We hope that opening up this design space with non-linear class of Bellman equations can lead to a wider class of algorithms , with the potential of also learning these function mappings in the future. Generalized Value Functions (GVFs) (Sutton et al., 2011) were originally designed to learn many things (cumulants and not just rewards), and non-linear Bellman equations offer a framework towards more efficient computation of different predictive questions.
In this work, we mainly look into the framework of policy optimization with non-linear classes of Bellman equations. First, we consider two broad classes of Bellman equations, which can either be non-linear in the rewards and future values, or non-linear mappings of the expected future discounted rewards. These can be as follows :
* Non-Linear Mappings of Returns :
\begin{align*}
v_{\pi}(s) = \mathbb{E} [ f ( \sum_{t=0}^{\infty} \gamma^{t} r(S_t, A_t) ) \mid S_0 = s ) ]
\end{align*}
* Non-Linear Mappings of Expected Returns
\begin{align*}
v_{\pi}(s) = f ( \mathbb{E} [ \sum_{t=0}^{\infty} \gamma^{t} r(S_t, A_t) \mid S_0 = s ) ] )
\end{align*}
Unrolling the infinite sum of rewards to obtain the recursive expression for the value function of a state, we can therefore write two general classes of policy evaluation equations
* Policy Evaluation with Non-Linearly Mapped Returns
\begin{align*}
v_{\pi}(s) = \mathbb{E} [ f ( r(S_0, A_0) + \gamma v_{\pi}(S_1)) \mid S_0 = s ) ]
\end{align*}
* Non-Linear mappings of Policy Evaluation Equations
\begin{align*}
v_{\pi}(s) = f( \mathbb{E} [ r(S_0, A_0) + \gamma v_{\pi}(S_1)) \mid S_0 = s ] )
\end{align*}
We are effectively introducing a new operator $\mathcal{T}^{f}$ (for non-linearly mapped returns) and $\mathcal{T}^{\mathbb{E}}$ for non-linearly mapped expected returns.

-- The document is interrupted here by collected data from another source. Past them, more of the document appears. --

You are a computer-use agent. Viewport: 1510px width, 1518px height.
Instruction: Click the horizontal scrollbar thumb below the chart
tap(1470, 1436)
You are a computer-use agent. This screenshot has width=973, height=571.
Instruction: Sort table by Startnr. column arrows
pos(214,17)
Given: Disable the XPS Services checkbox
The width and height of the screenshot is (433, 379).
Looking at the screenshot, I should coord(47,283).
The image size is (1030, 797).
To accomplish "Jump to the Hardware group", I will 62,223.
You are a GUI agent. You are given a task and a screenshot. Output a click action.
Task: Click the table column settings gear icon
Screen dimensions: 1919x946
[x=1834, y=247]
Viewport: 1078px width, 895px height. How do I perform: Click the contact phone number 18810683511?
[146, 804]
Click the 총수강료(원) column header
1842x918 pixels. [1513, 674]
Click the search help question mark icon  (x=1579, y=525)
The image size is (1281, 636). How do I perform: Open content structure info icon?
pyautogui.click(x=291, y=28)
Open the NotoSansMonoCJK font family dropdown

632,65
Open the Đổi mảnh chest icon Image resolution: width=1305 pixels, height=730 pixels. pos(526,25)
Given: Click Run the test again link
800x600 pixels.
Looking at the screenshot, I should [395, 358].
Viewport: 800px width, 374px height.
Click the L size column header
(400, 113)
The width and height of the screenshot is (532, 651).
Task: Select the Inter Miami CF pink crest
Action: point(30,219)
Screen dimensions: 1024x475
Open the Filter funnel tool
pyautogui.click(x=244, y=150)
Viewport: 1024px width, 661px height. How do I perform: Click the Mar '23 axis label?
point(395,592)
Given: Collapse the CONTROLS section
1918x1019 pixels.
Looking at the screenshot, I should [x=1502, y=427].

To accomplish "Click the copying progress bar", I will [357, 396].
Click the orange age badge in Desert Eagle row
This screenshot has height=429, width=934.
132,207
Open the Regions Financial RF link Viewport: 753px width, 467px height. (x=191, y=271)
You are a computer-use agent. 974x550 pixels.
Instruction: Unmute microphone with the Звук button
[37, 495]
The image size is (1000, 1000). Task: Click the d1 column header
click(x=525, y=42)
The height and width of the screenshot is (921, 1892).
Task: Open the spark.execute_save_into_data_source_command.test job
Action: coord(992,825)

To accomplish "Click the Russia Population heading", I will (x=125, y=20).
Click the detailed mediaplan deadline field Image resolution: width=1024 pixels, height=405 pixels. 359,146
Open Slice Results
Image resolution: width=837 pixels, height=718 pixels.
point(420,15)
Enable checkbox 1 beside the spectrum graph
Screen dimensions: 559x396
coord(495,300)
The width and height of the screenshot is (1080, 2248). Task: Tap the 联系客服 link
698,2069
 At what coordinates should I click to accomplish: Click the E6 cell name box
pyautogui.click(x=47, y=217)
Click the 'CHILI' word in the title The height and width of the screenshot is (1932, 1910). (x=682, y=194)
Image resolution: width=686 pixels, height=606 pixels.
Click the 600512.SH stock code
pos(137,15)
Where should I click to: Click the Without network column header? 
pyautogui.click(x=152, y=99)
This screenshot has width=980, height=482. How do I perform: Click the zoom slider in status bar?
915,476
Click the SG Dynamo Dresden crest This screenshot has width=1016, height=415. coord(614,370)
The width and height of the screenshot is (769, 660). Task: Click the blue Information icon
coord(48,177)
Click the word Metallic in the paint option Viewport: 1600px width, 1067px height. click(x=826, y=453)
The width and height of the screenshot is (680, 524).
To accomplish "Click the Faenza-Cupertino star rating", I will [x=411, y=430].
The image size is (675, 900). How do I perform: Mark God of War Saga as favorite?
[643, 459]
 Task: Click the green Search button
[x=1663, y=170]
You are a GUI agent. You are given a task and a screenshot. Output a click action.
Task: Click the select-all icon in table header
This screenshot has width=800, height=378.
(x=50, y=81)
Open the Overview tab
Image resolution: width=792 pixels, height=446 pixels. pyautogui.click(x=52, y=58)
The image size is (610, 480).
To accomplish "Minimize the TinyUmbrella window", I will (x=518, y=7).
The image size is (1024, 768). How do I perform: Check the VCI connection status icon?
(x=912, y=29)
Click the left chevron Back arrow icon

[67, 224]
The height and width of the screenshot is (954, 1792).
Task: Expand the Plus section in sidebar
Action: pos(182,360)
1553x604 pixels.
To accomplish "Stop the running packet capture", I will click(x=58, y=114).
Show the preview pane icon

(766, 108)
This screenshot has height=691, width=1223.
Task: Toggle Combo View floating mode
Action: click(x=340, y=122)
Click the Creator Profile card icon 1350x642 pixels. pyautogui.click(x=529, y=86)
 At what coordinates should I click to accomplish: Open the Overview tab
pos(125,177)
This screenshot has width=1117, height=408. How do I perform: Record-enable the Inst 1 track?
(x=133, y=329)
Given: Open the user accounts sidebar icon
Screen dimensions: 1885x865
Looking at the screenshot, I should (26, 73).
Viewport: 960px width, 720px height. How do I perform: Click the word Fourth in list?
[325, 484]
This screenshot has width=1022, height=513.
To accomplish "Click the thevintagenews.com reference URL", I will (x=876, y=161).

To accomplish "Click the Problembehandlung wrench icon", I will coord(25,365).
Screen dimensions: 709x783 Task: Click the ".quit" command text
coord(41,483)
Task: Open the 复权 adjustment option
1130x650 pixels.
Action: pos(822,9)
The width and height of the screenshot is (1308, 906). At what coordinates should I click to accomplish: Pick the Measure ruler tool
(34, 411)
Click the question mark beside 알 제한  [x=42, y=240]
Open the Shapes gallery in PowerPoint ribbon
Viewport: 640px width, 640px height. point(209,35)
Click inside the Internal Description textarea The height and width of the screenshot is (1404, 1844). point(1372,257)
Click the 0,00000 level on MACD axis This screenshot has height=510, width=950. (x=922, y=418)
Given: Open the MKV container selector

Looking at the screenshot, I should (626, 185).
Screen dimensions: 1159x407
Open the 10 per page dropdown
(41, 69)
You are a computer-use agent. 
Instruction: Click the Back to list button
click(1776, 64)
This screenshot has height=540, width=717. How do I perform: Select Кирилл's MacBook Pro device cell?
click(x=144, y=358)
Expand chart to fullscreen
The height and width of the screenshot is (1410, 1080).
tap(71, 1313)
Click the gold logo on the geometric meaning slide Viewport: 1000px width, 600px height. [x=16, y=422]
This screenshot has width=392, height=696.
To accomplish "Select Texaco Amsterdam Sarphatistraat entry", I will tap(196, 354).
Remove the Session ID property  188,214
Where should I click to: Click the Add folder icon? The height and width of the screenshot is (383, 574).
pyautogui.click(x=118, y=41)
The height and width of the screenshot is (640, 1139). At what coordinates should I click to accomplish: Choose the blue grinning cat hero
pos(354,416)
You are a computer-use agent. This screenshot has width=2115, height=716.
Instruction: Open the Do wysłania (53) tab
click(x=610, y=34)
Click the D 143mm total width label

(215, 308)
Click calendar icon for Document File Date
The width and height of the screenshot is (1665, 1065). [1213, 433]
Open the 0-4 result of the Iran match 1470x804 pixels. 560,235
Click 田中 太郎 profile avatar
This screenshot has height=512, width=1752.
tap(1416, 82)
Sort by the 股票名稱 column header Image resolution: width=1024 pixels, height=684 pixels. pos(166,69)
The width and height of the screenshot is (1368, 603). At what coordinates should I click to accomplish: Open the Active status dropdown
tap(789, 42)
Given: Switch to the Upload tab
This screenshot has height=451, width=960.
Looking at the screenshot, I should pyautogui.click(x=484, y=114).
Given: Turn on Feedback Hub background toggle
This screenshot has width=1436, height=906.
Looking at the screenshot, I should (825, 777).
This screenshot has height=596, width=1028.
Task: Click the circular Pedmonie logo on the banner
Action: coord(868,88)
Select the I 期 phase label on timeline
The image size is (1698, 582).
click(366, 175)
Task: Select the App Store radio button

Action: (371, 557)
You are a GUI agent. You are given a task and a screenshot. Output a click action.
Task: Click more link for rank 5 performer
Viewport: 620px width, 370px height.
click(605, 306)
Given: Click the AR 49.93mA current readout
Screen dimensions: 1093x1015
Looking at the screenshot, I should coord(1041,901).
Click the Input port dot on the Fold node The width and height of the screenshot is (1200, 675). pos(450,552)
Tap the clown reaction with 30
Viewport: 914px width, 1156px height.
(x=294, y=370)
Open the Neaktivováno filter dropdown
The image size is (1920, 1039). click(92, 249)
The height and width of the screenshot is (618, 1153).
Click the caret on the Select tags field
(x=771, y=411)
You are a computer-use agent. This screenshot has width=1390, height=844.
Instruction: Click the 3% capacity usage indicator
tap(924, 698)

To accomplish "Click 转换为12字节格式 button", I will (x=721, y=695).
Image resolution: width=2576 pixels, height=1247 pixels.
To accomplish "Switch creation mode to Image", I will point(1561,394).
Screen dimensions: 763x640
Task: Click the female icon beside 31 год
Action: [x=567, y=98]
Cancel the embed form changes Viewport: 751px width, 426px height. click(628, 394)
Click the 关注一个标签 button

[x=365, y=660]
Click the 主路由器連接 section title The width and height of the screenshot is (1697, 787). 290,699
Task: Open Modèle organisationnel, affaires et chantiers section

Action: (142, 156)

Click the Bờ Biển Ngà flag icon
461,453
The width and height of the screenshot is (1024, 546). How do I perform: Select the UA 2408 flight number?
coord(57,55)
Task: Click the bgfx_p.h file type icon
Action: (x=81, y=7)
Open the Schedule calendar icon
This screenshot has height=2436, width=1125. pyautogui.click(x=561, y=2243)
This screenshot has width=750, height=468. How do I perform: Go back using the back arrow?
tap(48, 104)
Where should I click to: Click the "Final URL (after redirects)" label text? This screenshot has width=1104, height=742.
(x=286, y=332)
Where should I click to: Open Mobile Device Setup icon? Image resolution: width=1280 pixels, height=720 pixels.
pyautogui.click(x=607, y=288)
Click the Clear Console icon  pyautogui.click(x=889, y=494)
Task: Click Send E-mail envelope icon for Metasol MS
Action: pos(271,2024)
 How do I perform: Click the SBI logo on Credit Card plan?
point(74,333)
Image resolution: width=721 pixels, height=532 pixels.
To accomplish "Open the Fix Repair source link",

**TODO** : We need to ask whether these operators are a contraction or not (sufficient conditions for convergence (Bertsekas and Tsitsiklis, et al., 1996)) , which also depends on the choice of f(). For example, (Van Seijen et al., 2019) uses f() as a logarithmic mapping and shows convergence of logarithmically mapped Q-functions in Q-learning.
Since we consider non-linear mappings of value functions for policy optimization specifically, first let us re-visit the general classes of Monte-Carlo gradient estimation with non-linear function mappings of the general probabilistic objective $\mathcal{F}$. This is the problem of computing the gradient of an expectation of a function with respect to parameters defining the
distribution that is integrated or the problem of sensitivity analysis (Mohamed et al., 2019)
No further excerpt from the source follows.